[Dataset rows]
BEGIN

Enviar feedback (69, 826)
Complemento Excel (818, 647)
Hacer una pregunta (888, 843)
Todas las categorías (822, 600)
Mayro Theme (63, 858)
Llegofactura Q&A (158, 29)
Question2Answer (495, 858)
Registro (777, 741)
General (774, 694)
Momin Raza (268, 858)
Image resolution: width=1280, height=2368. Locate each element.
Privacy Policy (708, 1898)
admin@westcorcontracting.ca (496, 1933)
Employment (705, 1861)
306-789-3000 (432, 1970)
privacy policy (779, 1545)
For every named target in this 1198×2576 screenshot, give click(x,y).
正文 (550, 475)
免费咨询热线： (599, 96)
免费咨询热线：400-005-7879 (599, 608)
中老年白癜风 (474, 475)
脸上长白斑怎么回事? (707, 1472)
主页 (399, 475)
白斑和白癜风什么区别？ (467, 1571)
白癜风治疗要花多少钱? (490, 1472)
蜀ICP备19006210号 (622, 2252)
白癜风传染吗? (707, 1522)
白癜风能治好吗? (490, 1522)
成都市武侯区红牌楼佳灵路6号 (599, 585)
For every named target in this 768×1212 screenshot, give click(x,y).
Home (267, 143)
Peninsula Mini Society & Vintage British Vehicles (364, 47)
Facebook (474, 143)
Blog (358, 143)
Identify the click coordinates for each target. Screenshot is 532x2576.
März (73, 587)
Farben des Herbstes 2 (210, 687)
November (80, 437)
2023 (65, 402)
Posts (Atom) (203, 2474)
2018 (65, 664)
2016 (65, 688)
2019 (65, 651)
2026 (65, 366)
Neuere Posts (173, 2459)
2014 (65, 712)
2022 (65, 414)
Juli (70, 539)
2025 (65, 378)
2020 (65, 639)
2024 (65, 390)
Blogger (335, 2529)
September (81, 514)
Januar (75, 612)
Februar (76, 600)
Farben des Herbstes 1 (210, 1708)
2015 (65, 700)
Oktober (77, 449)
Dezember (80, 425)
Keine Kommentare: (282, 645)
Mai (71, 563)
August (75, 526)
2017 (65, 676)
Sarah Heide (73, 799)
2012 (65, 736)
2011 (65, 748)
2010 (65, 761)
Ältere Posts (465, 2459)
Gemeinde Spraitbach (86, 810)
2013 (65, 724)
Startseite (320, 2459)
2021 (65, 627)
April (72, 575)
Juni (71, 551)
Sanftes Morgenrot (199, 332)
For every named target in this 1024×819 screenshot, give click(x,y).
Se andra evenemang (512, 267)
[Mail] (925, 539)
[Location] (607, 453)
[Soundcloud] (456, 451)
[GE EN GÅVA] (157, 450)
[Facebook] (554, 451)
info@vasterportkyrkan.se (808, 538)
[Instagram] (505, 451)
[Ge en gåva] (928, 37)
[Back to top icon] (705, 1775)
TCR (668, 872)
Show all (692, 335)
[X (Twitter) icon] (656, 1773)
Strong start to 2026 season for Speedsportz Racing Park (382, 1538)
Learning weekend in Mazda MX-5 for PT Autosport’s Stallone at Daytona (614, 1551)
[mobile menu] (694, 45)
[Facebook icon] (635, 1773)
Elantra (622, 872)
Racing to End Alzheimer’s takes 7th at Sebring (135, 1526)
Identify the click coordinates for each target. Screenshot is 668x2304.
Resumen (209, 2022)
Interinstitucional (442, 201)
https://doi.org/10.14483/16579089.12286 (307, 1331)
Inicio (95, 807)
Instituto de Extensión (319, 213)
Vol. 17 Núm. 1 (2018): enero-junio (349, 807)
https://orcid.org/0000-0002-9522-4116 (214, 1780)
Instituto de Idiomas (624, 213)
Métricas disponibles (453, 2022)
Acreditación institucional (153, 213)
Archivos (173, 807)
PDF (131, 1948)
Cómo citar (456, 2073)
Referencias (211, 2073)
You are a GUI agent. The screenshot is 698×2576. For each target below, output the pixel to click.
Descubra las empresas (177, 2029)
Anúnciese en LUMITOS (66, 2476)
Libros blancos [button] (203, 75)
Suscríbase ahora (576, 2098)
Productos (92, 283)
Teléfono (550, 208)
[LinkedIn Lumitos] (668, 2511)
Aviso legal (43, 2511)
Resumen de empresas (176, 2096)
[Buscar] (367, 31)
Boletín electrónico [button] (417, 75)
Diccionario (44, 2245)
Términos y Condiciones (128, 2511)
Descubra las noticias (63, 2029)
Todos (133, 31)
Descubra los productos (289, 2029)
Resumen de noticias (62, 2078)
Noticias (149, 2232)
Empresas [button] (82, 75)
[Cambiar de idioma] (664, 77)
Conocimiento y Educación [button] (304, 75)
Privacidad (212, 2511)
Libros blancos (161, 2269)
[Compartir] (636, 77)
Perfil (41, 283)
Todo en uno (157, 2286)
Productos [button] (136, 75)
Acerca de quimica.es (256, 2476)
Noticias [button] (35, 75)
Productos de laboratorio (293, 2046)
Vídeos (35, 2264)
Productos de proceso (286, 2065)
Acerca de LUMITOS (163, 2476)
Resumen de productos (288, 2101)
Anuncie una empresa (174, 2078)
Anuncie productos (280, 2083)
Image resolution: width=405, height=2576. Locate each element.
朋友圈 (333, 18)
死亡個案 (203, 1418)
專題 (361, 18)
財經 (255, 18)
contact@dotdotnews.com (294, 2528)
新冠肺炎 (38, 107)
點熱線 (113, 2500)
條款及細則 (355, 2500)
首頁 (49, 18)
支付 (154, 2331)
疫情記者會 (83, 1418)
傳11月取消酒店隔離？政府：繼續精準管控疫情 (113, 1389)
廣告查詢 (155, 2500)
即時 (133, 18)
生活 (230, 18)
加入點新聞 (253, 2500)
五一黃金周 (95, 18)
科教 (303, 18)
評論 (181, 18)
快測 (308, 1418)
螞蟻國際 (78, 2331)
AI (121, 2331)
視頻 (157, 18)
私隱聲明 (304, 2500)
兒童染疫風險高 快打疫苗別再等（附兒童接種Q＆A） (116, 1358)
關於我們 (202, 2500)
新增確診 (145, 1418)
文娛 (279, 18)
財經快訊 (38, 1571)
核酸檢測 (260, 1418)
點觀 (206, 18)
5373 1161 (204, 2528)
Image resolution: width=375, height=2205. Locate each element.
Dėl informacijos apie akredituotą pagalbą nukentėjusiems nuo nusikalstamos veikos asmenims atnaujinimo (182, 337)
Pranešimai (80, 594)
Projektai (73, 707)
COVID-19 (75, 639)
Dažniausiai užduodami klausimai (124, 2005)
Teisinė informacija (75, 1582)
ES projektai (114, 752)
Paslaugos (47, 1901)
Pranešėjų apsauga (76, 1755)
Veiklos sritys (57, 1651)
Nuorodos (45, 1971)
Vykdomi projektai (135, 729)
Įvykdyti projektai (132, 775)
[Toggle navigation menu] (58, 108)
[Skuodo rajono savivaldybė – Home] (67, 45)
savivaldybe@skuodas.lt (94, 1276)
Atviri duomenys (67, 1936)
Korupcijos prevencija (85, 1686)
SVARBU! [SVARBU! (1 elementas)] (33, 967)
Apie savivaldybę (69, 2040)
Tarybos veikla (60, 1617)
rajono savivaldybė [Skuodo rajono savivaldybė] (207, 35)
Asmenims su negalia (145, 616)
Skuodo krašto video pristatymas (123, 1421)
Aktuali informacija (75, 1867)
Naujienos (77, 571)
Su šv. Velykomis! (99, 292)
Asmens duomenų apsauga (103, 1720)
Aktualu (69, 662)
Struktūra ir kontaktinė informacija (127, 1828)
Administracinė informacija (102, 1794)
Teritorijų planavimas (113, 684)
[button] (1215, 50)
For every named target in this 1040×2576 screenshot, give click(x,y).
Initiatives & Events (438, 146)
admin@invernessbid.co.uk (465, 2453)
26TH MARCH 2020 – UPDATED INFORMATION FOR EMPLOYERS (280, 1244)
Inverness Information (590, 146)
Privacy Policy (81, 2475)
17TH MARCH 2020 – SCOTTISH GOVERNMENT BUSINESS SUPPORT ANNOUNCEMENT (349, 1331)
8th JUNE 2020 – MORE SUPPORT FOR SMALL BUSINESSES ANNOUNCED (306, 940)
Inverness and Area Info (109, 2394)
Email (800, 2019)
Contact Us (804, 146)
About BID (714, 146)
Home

END

TASK INSTRUCTIONS: Please arrange the lines from the one containing "PDF (131, 1948)" through the one containing "Anúnciese en LUMITOS (66, 2476)" as a JSON list of strings, one string per line, with blank lines left out.

WRITTEN REPLY:
[
  "PDF (131, 1948)",
  "Cómo citar (456, 2073)",
  "Referencias (211, 2073)",
  "You are a GUI agent. The screenshot is 698×2576. For each target below, output the pixel to click.",
  "Descubra las empresas (177, 2029)",
  "Anúnciese en LUMITOS (66, 2476)"
]